MySQL Bugs: #80898: Replication stops after transaction is rolled back asynchronously in master

Bug #80898	Replication stops after transaction is rolled back asynchronously in master
Submitted:	30 Mar 2016 5:00	Modified:	1 Apr 2016 13:22
Reporter:	Debarun Banerjee	Email Updates:
Status:	Closed	Impact on me:	None
Category:	MySQL Server: InnoDB storage engine	Severity:	S3 (Non-critical)
Version:	5.7	OS:	Any
Assigned to:		CPU Architecture:	Any

Description:
After a transaction trx1 is asynchronously rolled back by a "high priority" transaction trx2, any statements executed on trax1 gets deadlock error ER_LOCK_DEADLOCK. This is currently true also for rollback statement i.e. ROLLBACK also returns ER_LOCK_DEADLOCK.

This causes issue with replication. After ER_LOCK_DEADLOCK is returned while executing a statement, server attempts complete rollback of the transaction with each storage engine. In above scenario, Innodb returns ER_LOCK_DEADLOCK again when innobase_rollback is called. The error on rollback causes MYSQL_BIN_LOG::rollback to skip some clean up operation.
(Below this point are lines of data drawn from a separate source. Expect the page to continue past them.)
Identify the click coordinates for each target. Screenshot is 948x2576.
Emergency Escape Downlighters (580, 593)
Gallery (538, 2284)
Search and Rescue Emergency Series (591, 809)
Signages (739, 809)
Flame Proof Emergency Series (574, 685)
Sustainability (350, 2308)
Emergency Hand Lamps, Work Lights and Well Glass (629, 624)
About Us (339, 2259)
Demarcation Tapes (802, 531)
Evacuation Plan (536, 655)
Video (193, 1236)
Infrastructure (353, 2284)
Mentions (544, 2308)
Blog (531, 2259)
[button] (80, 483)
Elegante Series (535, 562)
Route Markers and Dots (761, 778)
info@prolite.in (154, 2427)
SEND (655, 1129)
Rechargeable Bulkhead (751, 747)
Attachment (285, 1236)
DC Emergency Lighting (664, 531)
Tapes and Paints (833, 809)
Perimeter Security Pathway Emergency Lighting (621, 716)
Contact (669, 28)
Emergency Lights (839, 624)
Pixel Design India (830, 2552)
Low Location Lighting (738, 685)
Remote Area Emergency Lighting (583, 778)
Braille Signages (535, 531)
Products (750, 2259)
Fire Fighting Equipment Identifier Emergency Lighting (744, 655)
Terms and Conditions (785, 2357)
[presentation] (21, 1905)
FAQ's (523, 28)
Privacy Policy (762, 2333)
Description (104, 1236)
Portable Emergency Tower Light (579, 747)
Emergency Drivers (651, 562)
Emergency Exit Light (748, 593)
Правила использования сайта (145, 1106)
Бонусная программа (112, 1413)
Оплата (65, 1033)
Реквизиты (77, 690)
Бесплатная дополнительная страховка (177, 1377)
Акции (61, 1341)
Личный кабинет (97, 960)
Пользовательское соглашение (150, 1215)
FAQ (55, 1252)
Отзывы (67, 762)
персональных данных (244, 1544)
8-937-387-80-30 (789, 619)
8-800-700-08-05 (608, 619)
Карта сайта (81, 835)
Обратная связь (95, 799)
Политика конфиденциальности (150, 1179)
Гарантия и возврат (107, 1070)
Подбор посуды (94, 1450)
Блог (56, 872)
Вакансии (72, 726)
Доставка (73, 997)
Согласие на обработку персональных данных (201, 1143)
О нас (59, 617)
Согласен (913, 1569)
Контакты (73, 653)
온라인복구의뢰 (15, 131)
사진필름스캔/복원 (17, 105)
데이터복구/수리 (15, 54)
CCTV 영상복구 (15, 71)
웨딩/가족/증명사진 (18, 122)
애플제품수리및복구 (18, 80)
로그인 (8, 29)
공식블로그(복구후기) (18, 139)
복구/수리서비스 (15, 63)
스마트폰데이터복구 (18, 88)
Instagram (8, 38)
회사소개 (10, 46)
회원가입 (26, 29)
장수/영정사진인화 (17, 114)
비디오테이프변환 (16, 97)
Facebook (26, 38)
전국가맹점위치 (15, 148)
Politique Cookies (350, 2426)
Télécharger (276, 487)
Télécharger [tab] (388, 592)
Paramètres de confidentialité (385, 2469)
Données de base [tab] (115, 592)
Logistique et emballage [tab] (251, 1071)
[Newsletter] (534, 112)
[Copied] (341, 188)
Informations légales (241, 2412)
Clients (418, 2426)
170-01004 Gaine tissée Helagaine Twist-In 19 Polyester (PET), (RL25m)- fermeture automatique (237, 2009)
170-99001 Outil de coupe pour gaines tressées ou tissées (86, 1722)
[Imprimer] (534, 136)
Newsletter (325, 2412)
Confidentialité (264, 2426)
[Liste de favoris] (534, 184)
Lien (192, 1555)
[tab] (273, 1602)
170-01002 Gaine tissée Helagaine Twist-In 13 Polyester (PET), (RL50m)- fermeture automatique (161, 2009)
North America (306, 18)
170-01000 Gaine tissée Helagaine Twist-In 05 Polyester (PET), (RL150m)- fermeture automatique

As a result, the statements for the rolled back transaction are also logged in binary log and replayed in slave.

For a table with unique index, the slave receives two entries with duplicate values (one of which is actually rolled back in master) causing "duplicate key" error and replication stops.

Currently, it occurs in "Group Replication" which uses "high priority" transactions internally. However, it is possible to reproduce the issue by enabling "high priority" transaction using debug variables without "Group Replication" set up.

How to repeat:
--source include/master-slave.inc
--connection server_1
CREATE TABLE t1 (c1 INT NOT NULL PRIMARY KEY) ENGINE=InnoDB;
BEGIN;
INSERT INTO t1 VALUES (1);

--connection master
--source include/start_transaction_high_prio.inc
INSERT INTO t1 VALUES (1);
COMMIT;
SELECT * FROM t1;

--connection server_1
--error 1213
INSERT INTO t1 VALUES (2); ## This will hit ER1213
INSERT INTO t1 VALUES (3); ## This will succeed.
COMMIT;

--connection master
SELECT * FROM t1;
DROP TABLE t1;
--source include/sync_slave_sql_with_master.inc

Suggested fix:
The handler interface innobase_rollback should not return error when a transaction is rolled back asynchronously or marked for asynchronous rollback. It should be enough to return the error during other statement execution. innobase_rollback needs to ensure that the rollback(asynchronous) is complete and then return success.

Posted by developer:
 
Fixed as of the upcoming 5.7.13, 5.8.0 release, and here's the changelog entry:

Statements executed in a transaction that was rolled back asynchronously
by a higher priority transaction resulted in a deadlock error and
subsequent replication failure.